Over the past three years, tensions have escalated over a range of issues. Washington has become increasingly concerned about Chinese military activity around Taiwan, the country’s rapidly expanding nuclear arsenal and its treatment of Muslim Uyghurs in Xinjiang.

China has raised objections about US export controls and other measures designed to restrict its access to cutting-edge US technology, such as chips for quantum computing and artificial intelligence, that also have military applications.

As the leaders greeted each other at the Filoli estate outside San Francisco, Biden said they had an obligation to ensure competition did not turn into conflict. Xi said that despite some “grave” problems, they should be “fully capable of rising above differences”.

“Planet Earth is big enough for the two countries to succeed,” Xi said.

China’s official state news agency Xinhua said the sides also agreed to establish a dialogue on AI and increase the number of commercial flights between their countries. Xinhua said Xi told Biden that the US president’s recent executive order restricting investment into China and sanctions “seriously damaged China’s legitimate interests”.

“Suppressing Chinese technology equates to containing China’s high-quality development and depriving the Chinese people of their right to development,” Xi said, expressing hope that the US would take action to provide fair treatment to Chinese companies.

He added that China had “no plans to surpass or replace the US, and the US should not intend to suppress or contain China”.

Biden said that while the countries had disagreements, Xi had always “been straight” with him.

But asked if he still viewed Xi as a “dictator” — a reference to a comment Biden made last year — he said the Chinese leader was a dictator “in a sense”, adding that Xi runs “a Communist country based on a form of government totally different than ours”.

At the leaders’ last in-person meeting a year ago, on the sidelines of the G20 summit in Indonesia, they agreed on the need to ensure that competition “did not veer into conflict”.
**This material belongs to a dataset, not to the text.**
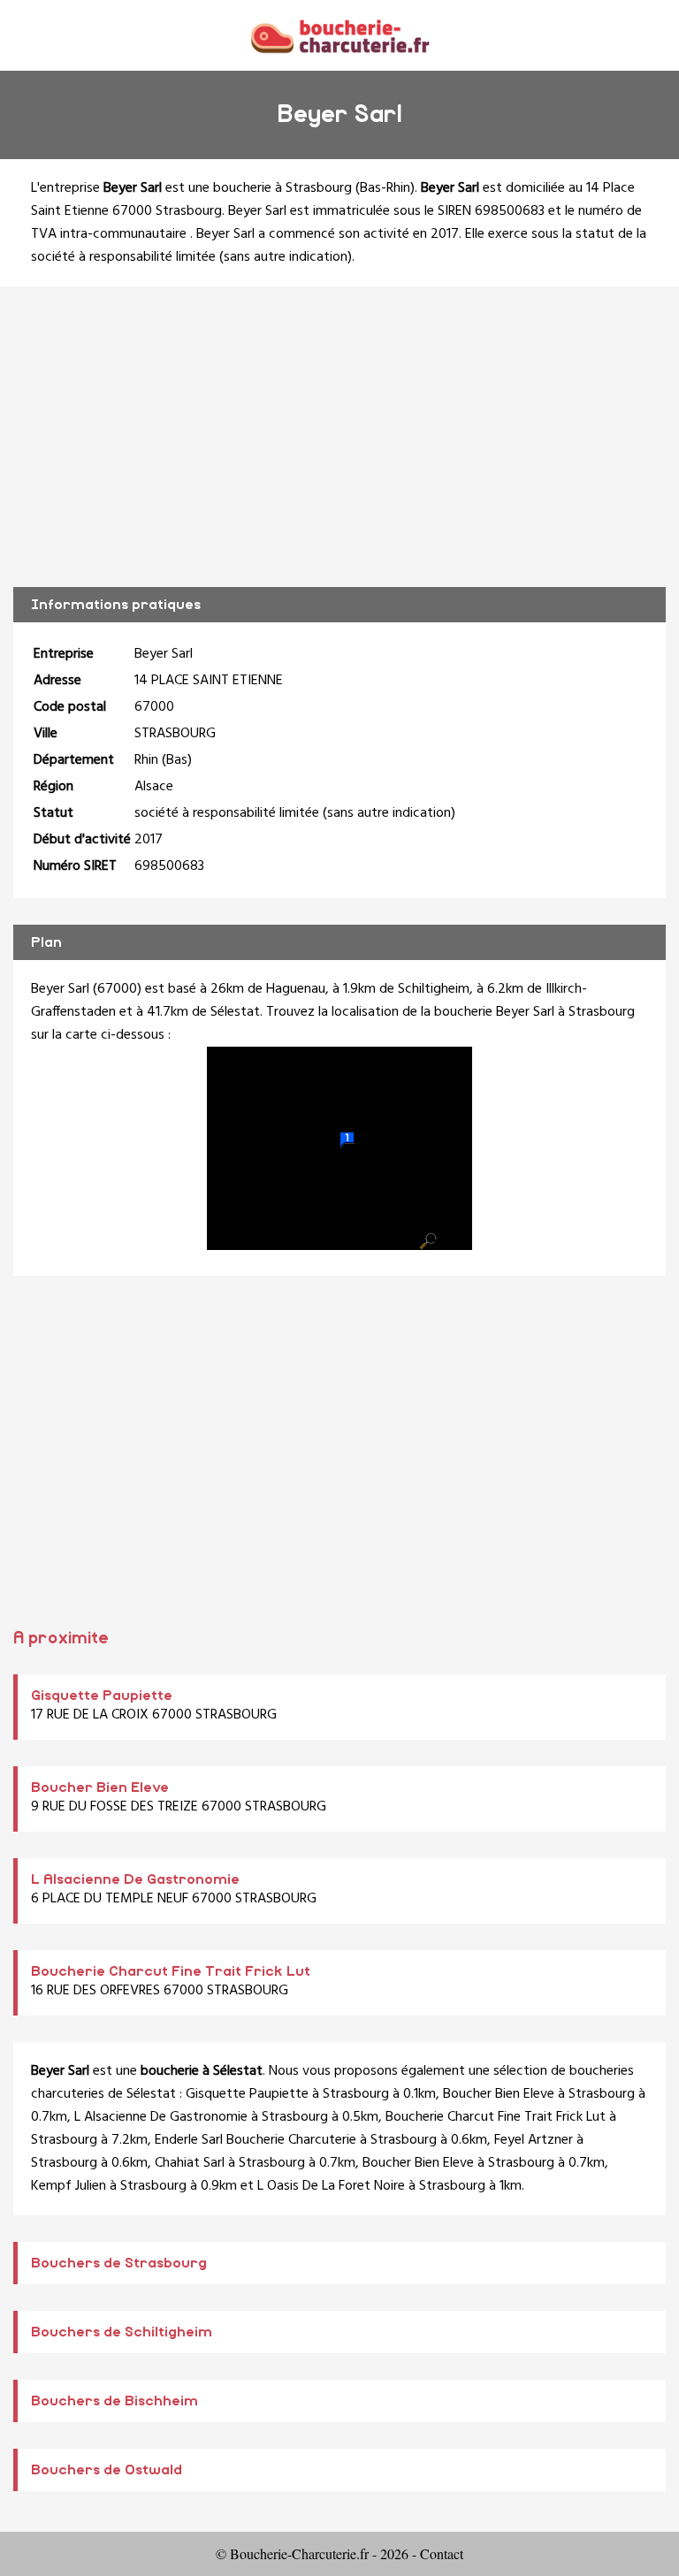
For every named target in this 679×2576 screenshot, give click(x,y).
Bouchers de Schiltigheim (121, 2332)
Those efforts were derailed three months later when a suspected Chinese spy balloon flew over North America and was shot down by the US military.
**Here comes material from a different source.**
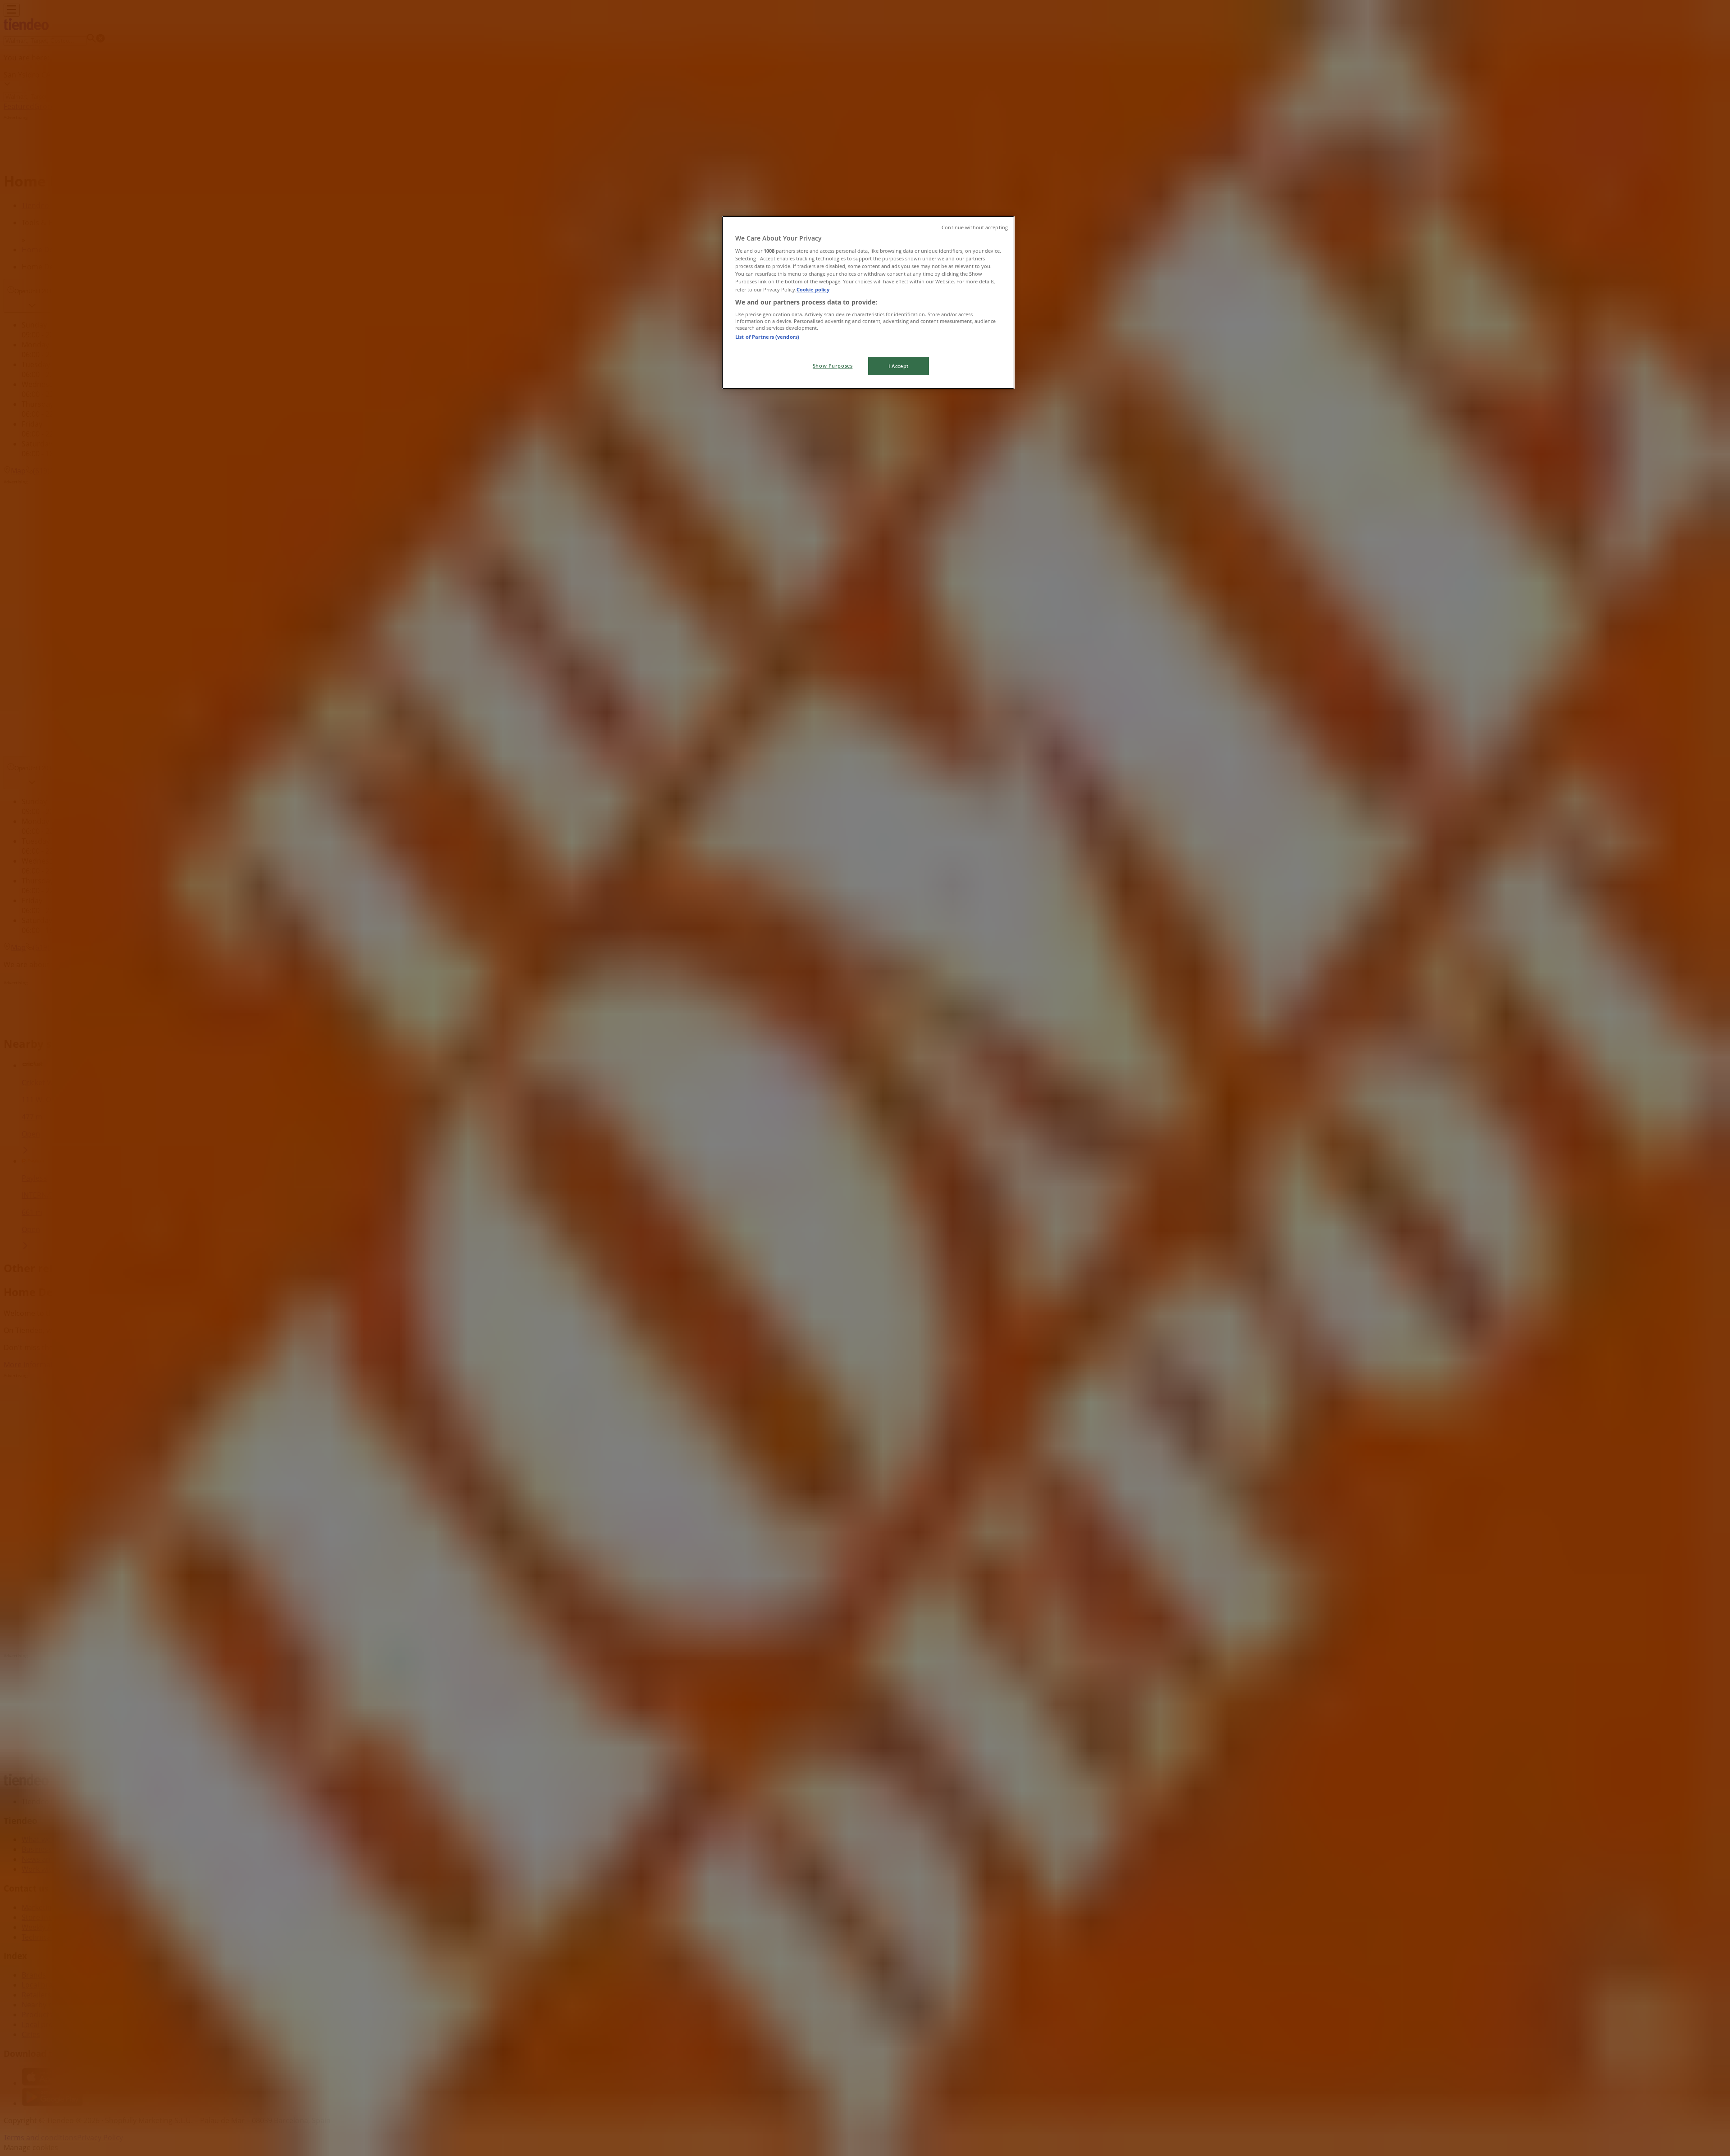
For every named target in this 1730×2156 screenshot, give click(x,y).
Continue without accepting (975, 227)
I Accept (898, 366)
In recent months, the countries have renewed high-level engagement, including a visit to Beijing by US secretary of state Antony Blinken and a reciprocal trip to Washington by Chinese foreign minister Wang Yi.

Ahead of the summit, US officials stressed that while there would be some more agreements, the aim was to maintain top-level channels of communication to prevent misunderstandings and avoid conflict.
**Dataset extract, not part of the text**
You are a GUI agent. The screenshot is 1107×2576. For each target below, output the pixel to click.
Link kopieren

Daniel Russel, a former top US Asia official and vice-president at the Asia Society Policy Institute, said the fact that Xi had met Biden after a year of “giving Washington the silent treatment” was a “big improvement”.

“While it remains to be seen if there is follow-through by the Chinese, while there is no agreement on core issues, and while the intense competition will continue, a meeting like this helps prevent dangerous misunderstandings,” said Russel.